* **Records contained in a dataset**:
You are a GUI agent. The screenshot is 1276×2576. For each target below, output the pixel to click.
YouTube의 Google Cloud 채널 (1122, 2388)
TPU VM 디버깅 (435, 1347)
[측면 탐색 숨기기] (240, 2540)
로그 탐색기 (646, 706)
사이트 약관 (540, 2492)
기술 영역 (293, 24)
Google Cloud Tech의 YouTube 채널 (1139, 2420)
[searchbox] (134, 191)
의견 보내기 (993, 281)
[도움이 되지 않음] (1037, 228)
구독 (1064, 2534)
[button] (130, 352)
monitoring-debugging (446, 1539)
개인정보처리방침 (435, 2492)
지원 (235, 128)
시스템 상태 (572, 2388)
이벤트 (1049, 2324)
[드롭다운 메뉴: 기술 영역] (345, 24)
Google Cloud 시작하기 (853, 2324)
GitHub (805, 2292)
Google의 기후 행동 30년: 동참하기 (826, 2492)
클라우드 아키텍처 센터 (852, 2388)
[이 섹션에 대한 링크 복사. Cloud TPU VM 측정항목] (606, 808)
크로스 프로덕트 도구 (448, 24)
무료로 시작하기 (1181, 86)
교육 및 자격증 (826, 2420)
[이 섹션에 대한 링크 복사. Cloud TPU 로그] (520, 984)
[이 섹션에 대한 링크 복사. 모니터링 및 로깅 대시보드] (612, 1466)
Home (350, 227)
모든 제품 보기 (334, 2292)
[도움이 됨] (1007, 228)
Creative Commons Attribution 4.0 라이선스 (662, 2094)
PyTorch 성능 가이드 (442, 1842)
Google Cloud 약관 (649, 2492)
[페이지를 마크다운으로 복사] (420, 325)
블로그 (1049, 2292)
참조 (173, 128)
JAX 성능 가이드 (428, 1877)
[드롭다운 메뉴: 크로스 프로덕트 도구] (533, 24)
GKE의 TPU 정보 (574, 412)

* **Work item**:
Find each line in the records above that contains "Cloud", and copy it.

* **Answer box**:
YouTube의 Google Cloud 채널 (1122, 2388)
Google Cloud Tech의 YouTube 채널 (1139, 2420)
Google Cloud 시작하기 (853, 2324)
[이 섹션에 대한 링크 복사. Cloud TPU VM 측정항목] (606, 808)
[이 섹션에 대한 링크 복사. Cloud TPU 로그] (520, 984)
Google Cloud 약관 (649, 2492)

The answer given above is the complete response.